– Prostatitis
– Epididymitis
– Spermatocele
– Orchitis
– Hydrocele
– Retractile testicle
– Testicular cancer
– Testicular torsion
– Varicocele
– Scrotal masses
– Urinary tract infection
– Kidney and ureteral stone
Urologic diagnosis is very common, and some patients with groin pain must obtain an urologic evaluation for differential diagnosis. Pelvic pain is one of the most frustrating areas of urology. It is important to take a thorough history of possible urologic, intra-abdominal, or joint-related conditions. A prostate examination is important to rule out prostatitis, as well as a physical examination of the scrotum to rule out genital diseases.
However some patients who require urologic evaluation may have muscle or tendon disease and need orthopedic evaluation.
11.2 Prostatic Diseases
11.2.1 Prostatitis
Prostatitis is a label applied to symptom complexes involving perineal discomfort and voiding symptoms. Stamey [1] defined this spectrum of prostatic disease as a “wastebasket of clinical ignorance.” The non-urological symptoms of prostatitis include pain in the area of the anus, bladder, abdomen, and groin and pain during ejaculation. Clinical and laboratory investigations during the last three decades have changed our understanding of these pathologies.

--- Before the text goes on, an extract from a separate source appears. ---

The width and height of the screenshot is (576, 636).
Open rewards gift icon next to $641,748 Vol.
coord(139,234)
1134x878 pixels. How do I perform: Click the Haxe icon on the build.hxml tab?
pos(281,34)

Prostatitis is the most common urologic diagnosis in men younger than age 50 years; chronic prostatitis most commonly affects men older than 50 years [2]. Estimations show that 50% of men will experience symptoms of prostatitis at some time in their lives [1].

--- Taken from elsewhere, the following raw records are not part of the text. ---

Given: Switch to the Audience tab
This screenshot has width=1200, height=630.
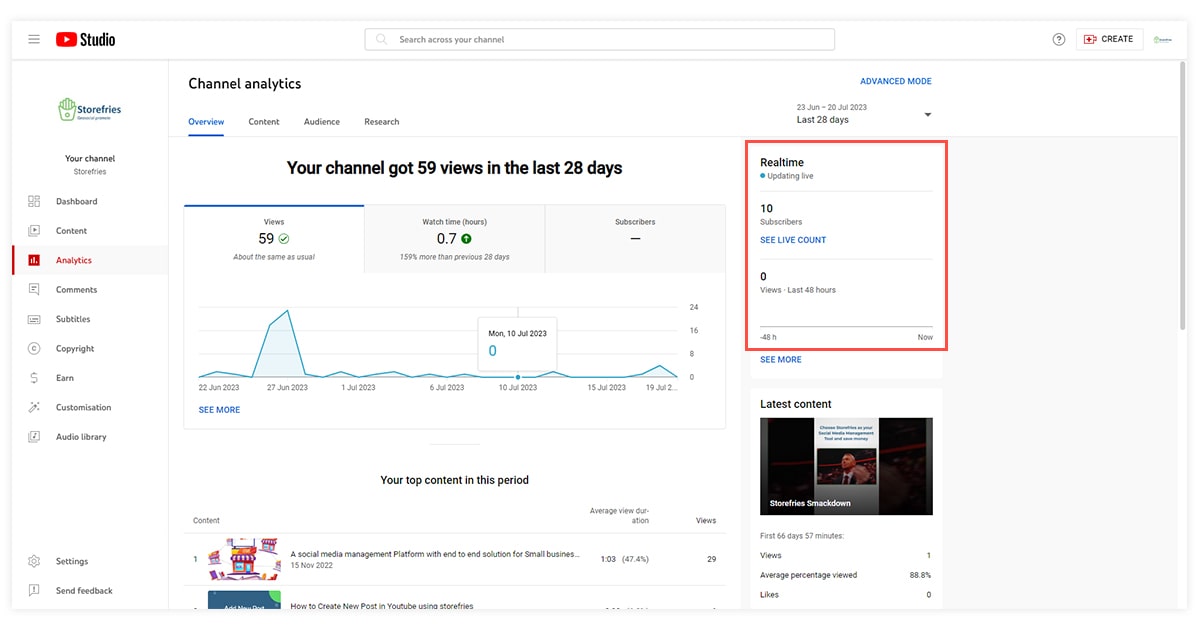Looking at the screenshot, I should [x=321, y=122].
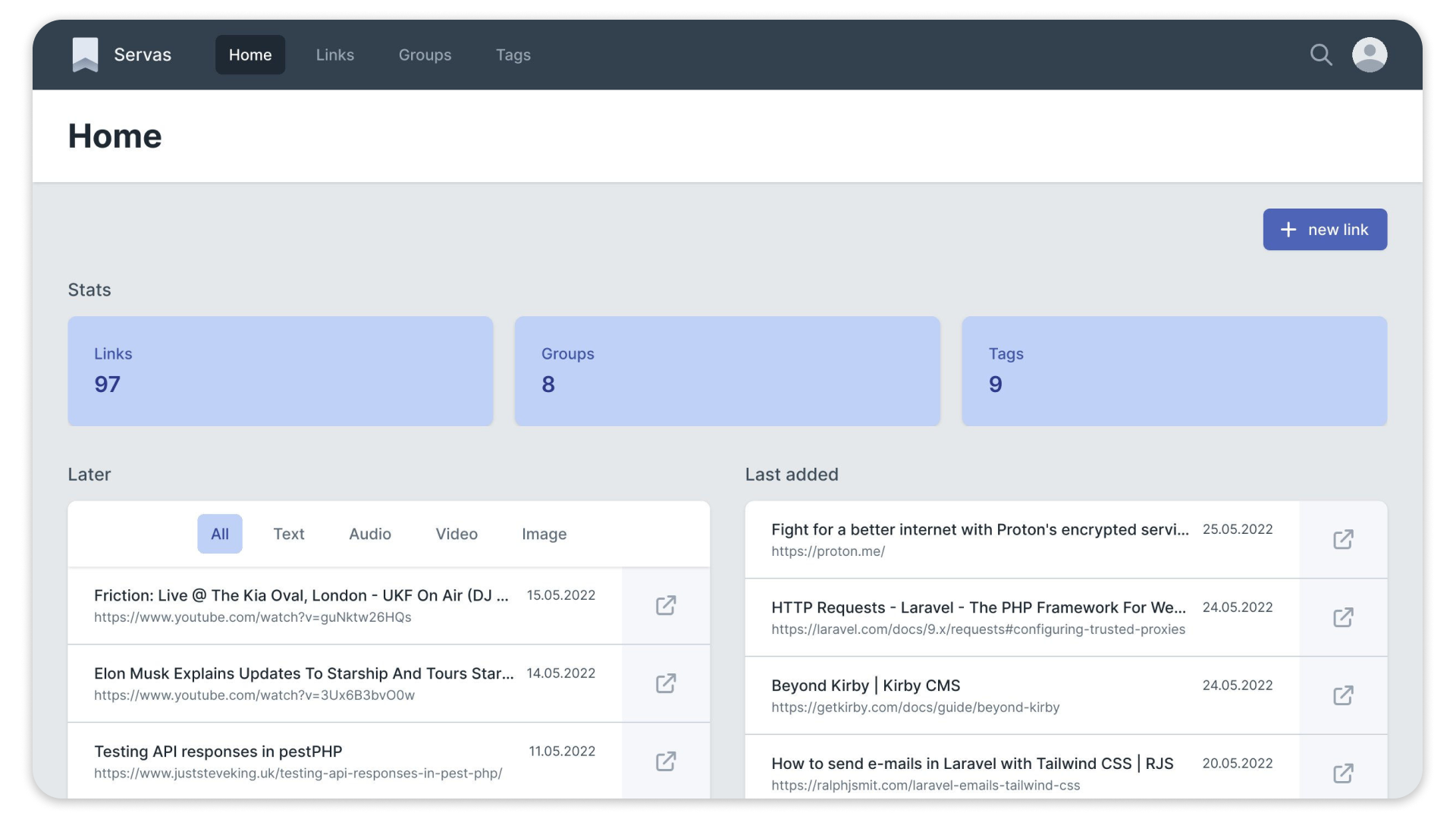The width and height of the screenshot is (1456, 819).
Task: Click the Image filter option
Action: [544, 533]
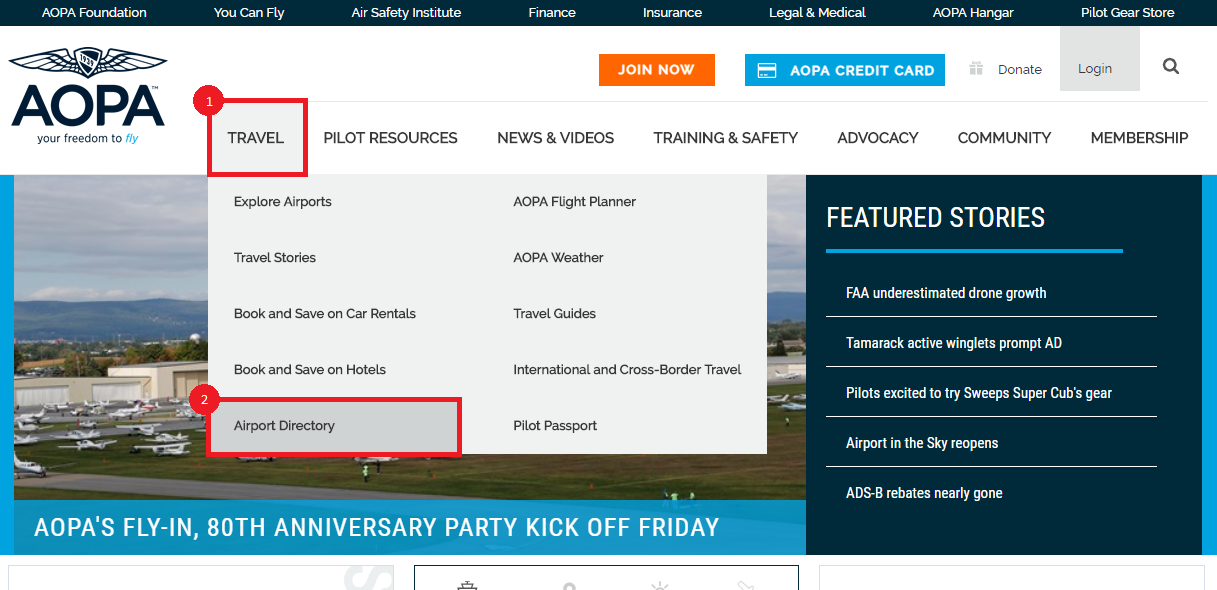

Prostatitis is an infection or inflammation of the prostate which may be acute or chronic. Prostatitis is associated with substantial cost and significant resource consumption.
Traditional classifications present significant limitation, and the NIH classification has now been recognized as the best system for clinical practice and research (Table 11.2).
• Type I acute bacterial prostatitis |
• Type II chronic bacterial prostatitis |
• Type III chronic abacterial prostatitis (type IIIa inflammatory CPPS or type IIIb non inflammatory CPPS) |
• Type IV asymptomatic inflammatory prostatitis |
Etiology may be infective (gram-negative, gram-positive, anaerobic, chlamydial infection), chemical-induced inflammation (noxious substances in the urine), immunologic alteration, psychological factors, pelvic floor muscle abnormalities, and painful bladder syndrome.
The infective agents in acute and chronic bacterial prostatitis are the same in type and incidence as those that cause urinary tract infection. Common uropathogenic strains of Escherichia coli are the most frequent causes of prostatitis, whereas other coliform bacteria (Proteus, Klebsiella, Enterobacter, Morganella, Serratia, Citrobacter) and pseudomonas are the less frequent causes [1]. The role of chlamydial etiology of prostate infection is both confusing and conflicting.
Gram-negative Enterobacteriaceae and enterococci are responsible for most cases of bacterial prostatitis.
Krieger and Riley [4] showed that only 8% of patients with CPPS tested positive for microorganism. However chronic abacterial prostatitis may, in certain cases, actually be due to an occult, chronic bacterial infection [5].
The pathogenesis of bacterial prostatitis is unclear. It is known, however, that the infective agent must first reach the prostate, colonized the gland, and then invade the secretory system. The ascending urethral route of infection is the most common route with reflux into the prostatic ducts, but lymphogenous or hematogenous routes are also possible. Intraprostatic urinary reflux occurs commonly and is an important cause of prostatic calculi [6].
Risk factors of prostatic infection include alterated prostatic host defense, dysfunctional voiding, intraprostatic ductal reflex, immunologic alterations, chemical-induced inflammation, pelvic floor muscle abnormalities, neuroendocrine mechanisms, psychological factors, and painful bladder syndrome.
Acute bacterial prostatitis presentation is usually dramatic with fever; low back, groin, and perineal pain; voiding dysfunction; and constitutional symptoms (malaise, arthralgia, and myalgia). The prostate is tender, tense, swollen, and painful. The degree of pain during prostatic palpation is variable. Urinalysis reveals pyuria and bacteriuria, and cultures will be positive.